Anders gestaltet es sich für die Gruppe der Bewerber/-innen mit Migrationshintergrund, die keinen Fluchthintergrund haben. So weist die Ausbildungsmarkstatistik zwar Bewerber/-innen mit nicht deutscher Staatsangehörigkeit aus, Angaben zu Bewerberinnen und Bewerbern mit deutscher Staatsangehörigkeit und Migrationshintergrund fehlen jedoch.182 Aus diesem Grund wird der Migrationshintergrund bei der BA/BIBB-Bewerberbefragung auf Basis der Selbstauskunft der Befragten erhoben. Sie werden in Abgrenzung zur Gruppe der Bewerber/-innen mit Fluchthintergrund im Folgenden als Bewerber/-innen mit sonstigem Migrationshintergrund bezeichnet. Werden beide Gruppen angesprochen (Bewerber/-innen mit Fluchthintergrund und Bewerber/-innen mit sonstigem Migrationshintergrund), wird von Personen mit Migrationshintergrund gesprochen.

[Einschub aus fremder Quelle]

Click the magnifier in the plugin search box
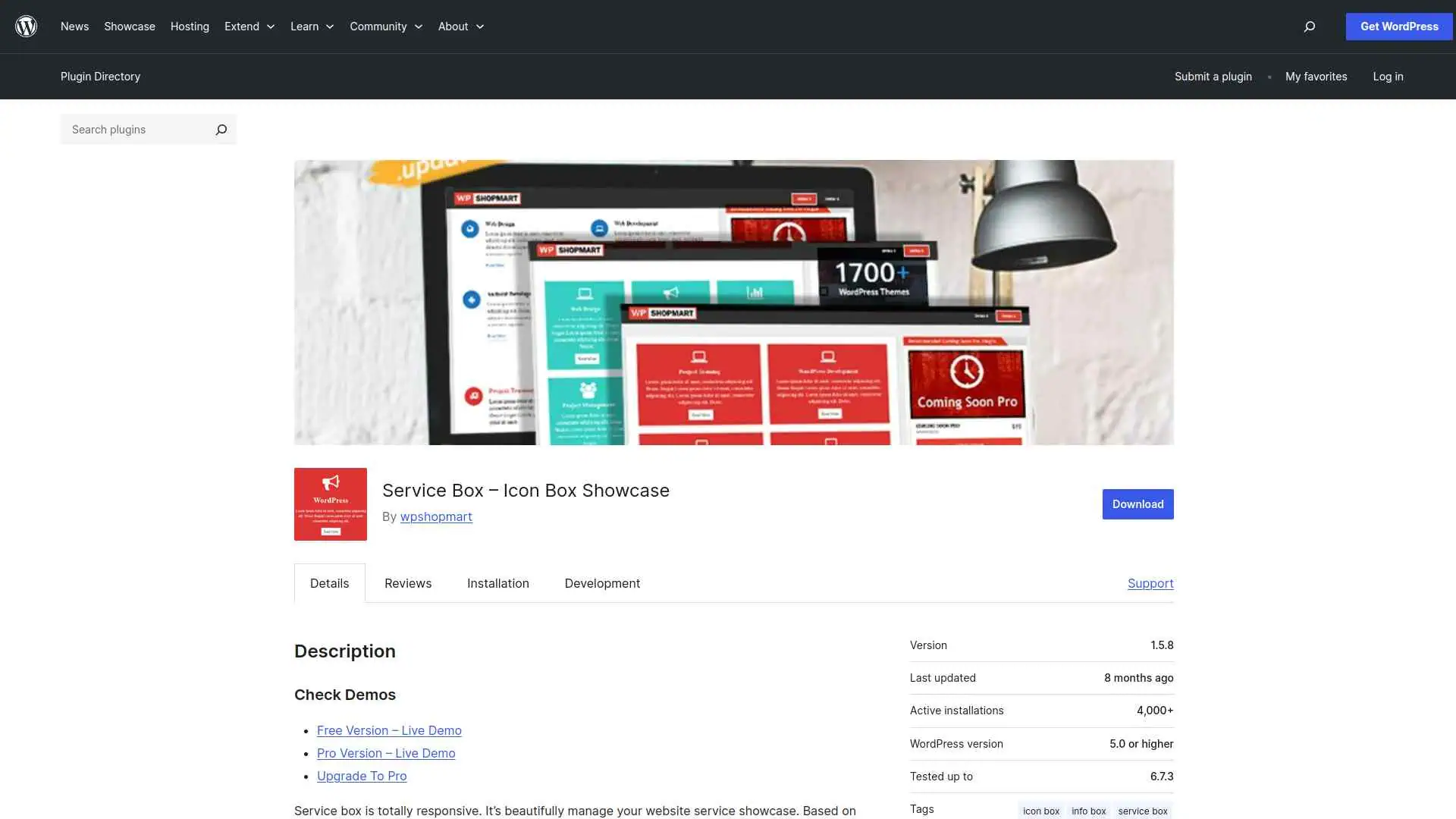The image size is (1456, 819). coord(221,129)
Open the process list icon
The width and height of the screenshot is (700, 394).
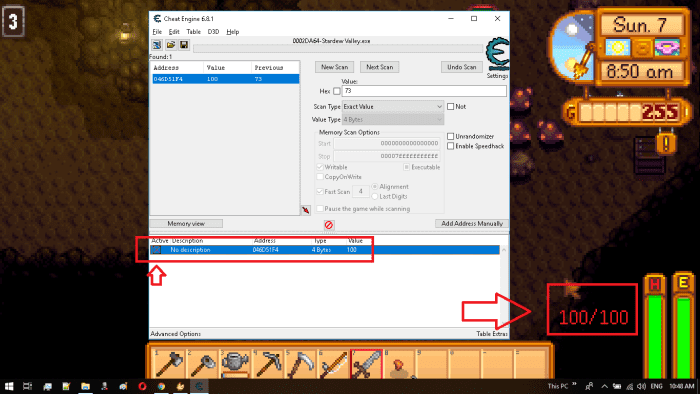(157, 45)
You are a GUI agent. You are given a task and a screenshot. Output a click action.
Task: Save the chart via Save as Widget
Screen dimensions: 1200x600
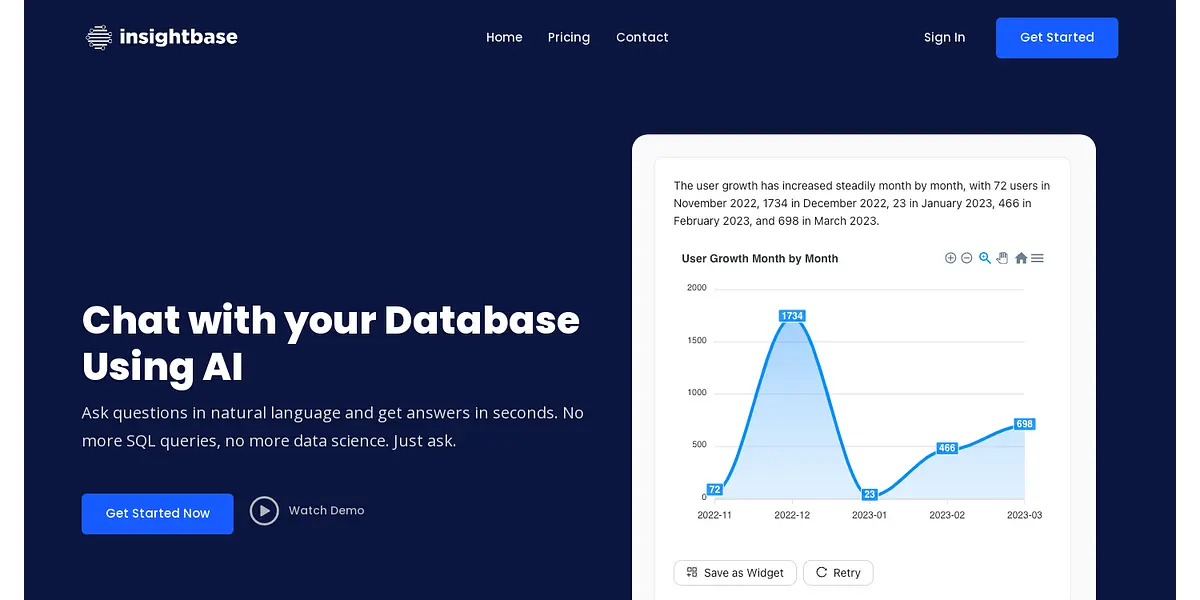tap(735, 573)
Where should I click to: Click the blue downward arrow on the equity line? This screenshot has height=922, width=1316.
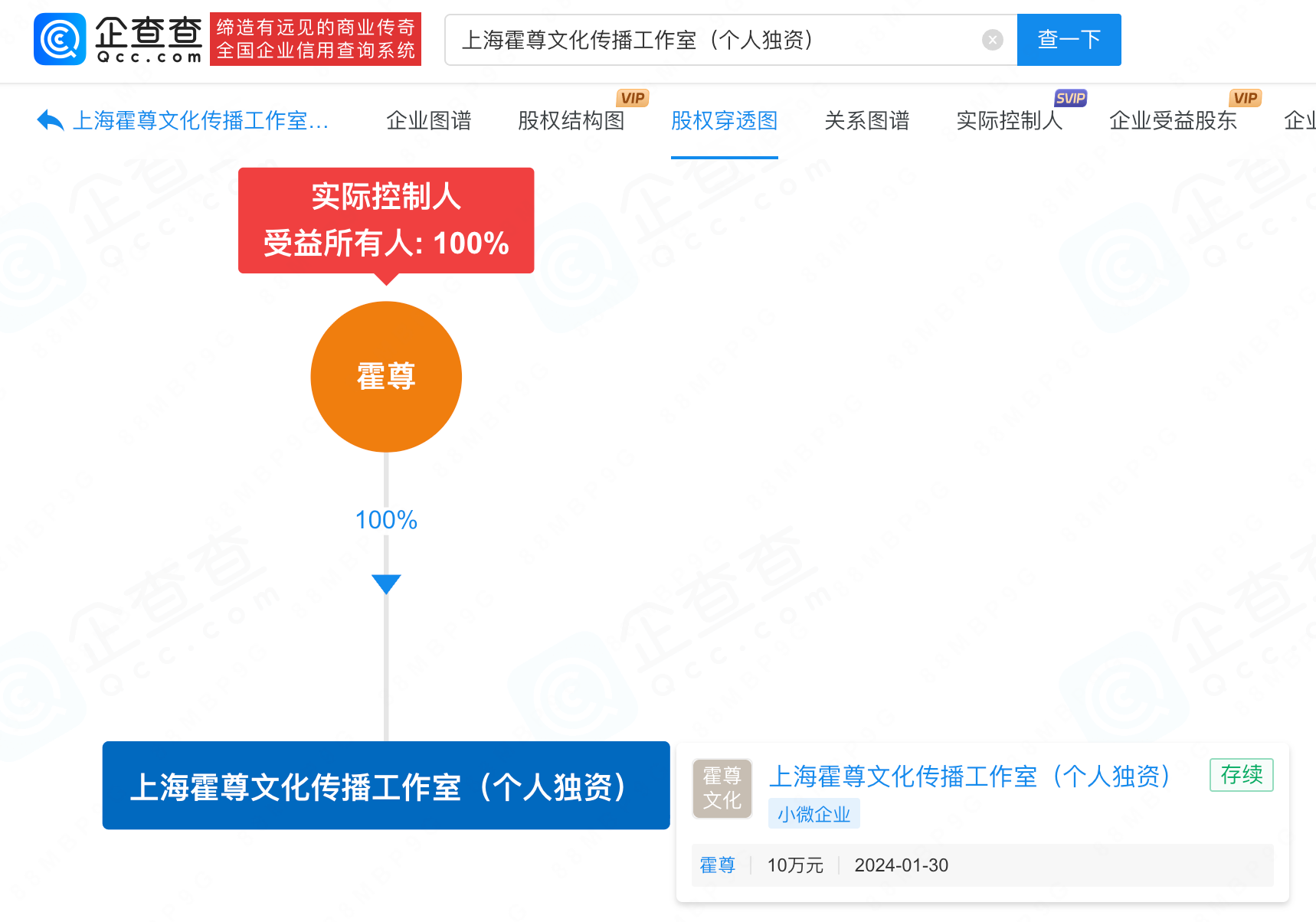coord(386,584)

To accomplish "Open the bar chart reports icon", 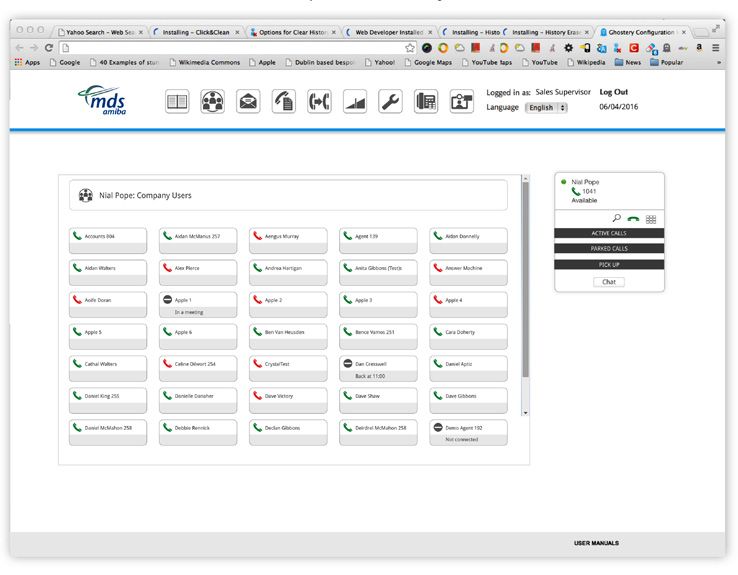I will tap(355, 101).
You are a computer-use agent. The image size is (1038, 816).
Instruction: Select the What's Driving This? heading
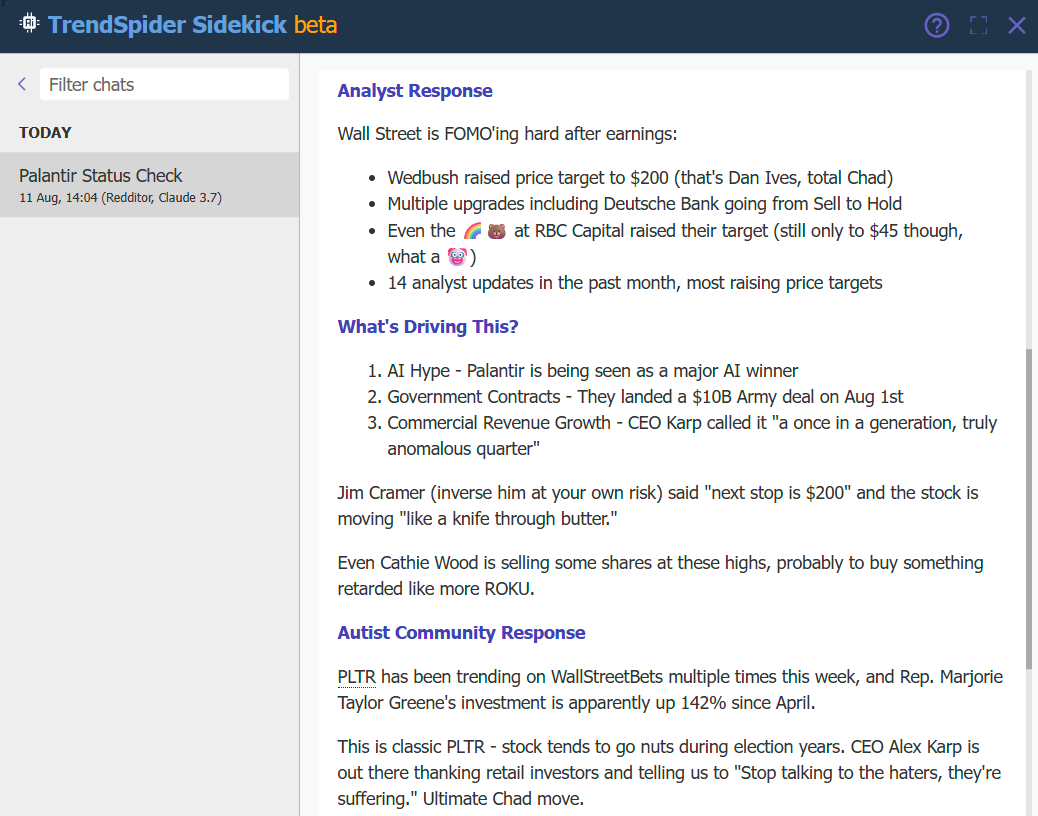coord(427,327)
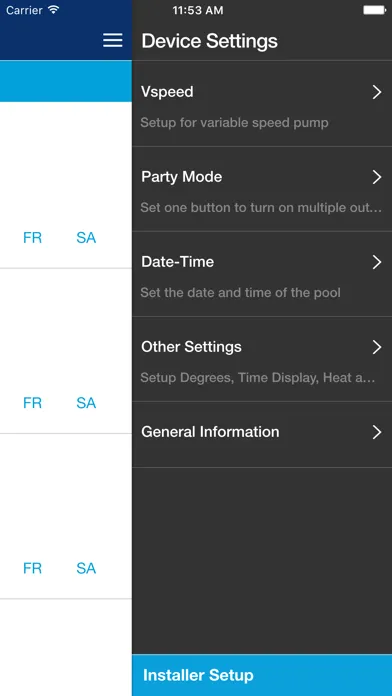Toggle SA day in third schedule row

click(x=86, y=568)
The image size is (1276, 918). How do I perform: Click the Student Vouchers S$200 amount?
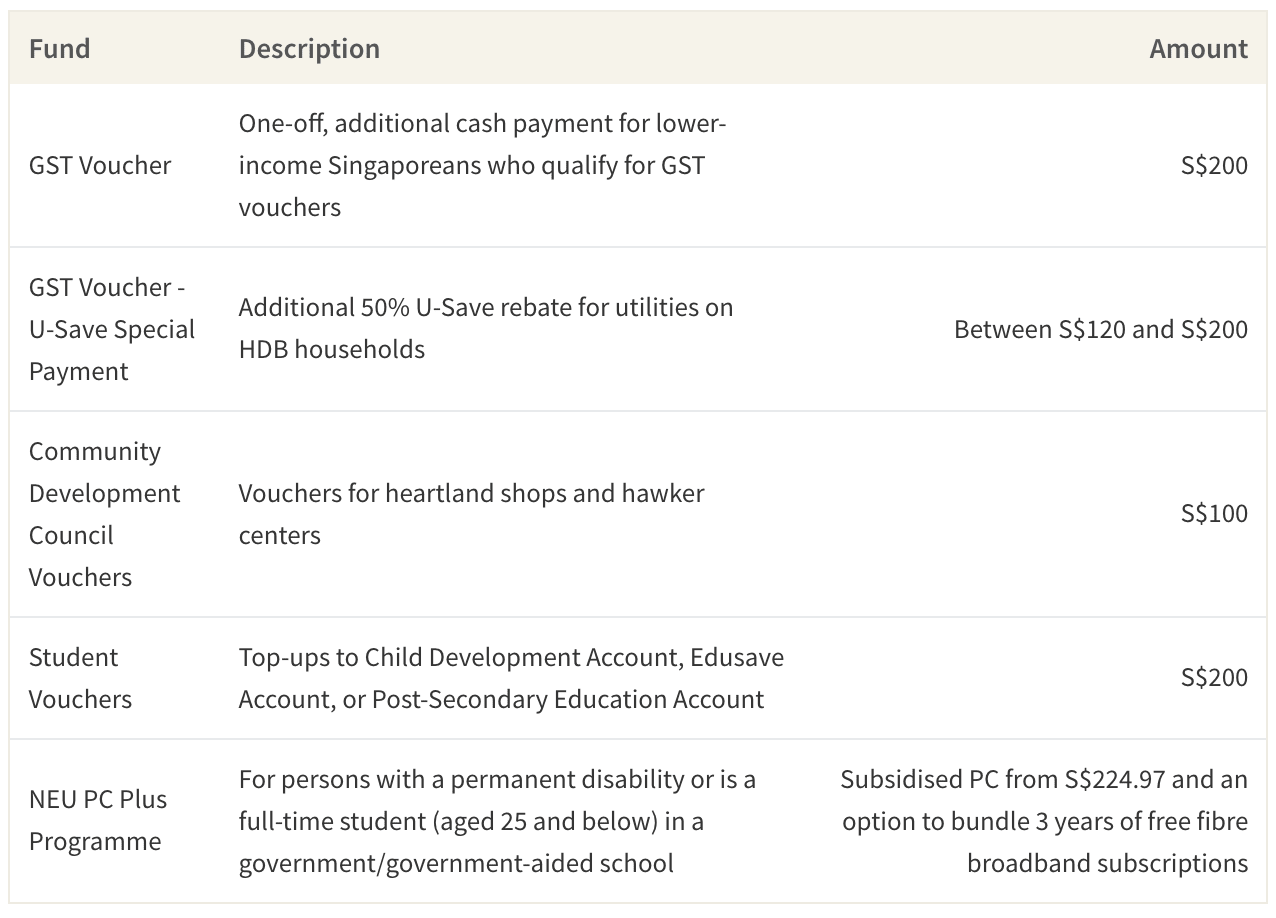[x=1214, y=677]
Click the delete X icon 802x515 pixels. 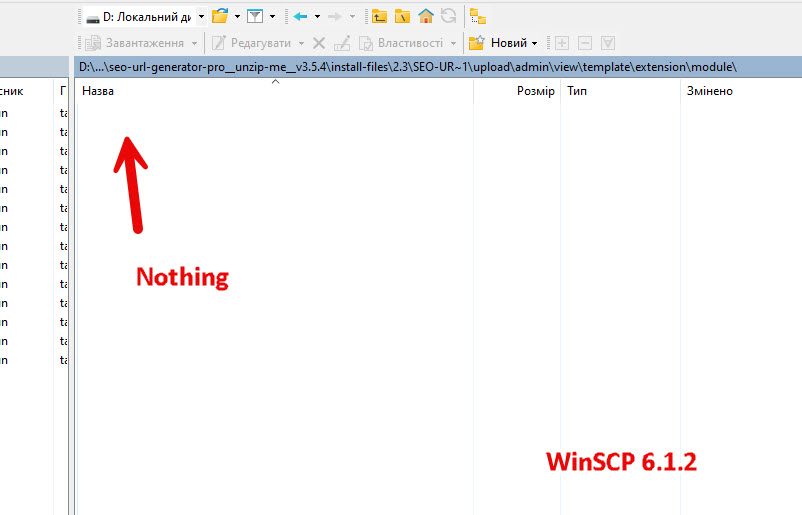(x=319, y=43)
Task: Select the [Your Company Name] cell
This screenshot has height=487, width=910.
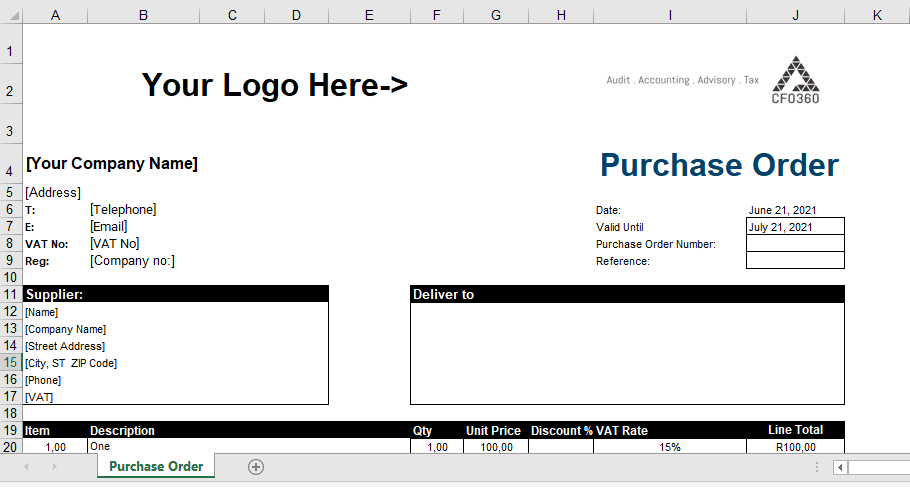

Auswertungen der BA/BIBB-Bewerberbefragung 2020 zeigen, dass im Berichtsjahr 2020 fast ein Drittel (31%) der Bewerber/-innen einen sonstigen Migrationshintergrund aufwiesen. Bei weiteren 6% handelte es sich um Bewerber/-innen mit Fluchthintergrund.183 Somit besaßen rund 37% der Bewerber/-innen einen Migrationshintergrund. Damit hat sich der Anteil der Bewerber/-innen mit Migrationshintergrund im Vergleich zu 2018 kaum verändert, nachdem er von 2016 auf 2018 aufgrund der hohen Fluchtmigration deutlich angestiegen war Schaubild A8.1.1-1.

Bewerber/-innen mit Migrationshintergrund (und Fluchthintergrund)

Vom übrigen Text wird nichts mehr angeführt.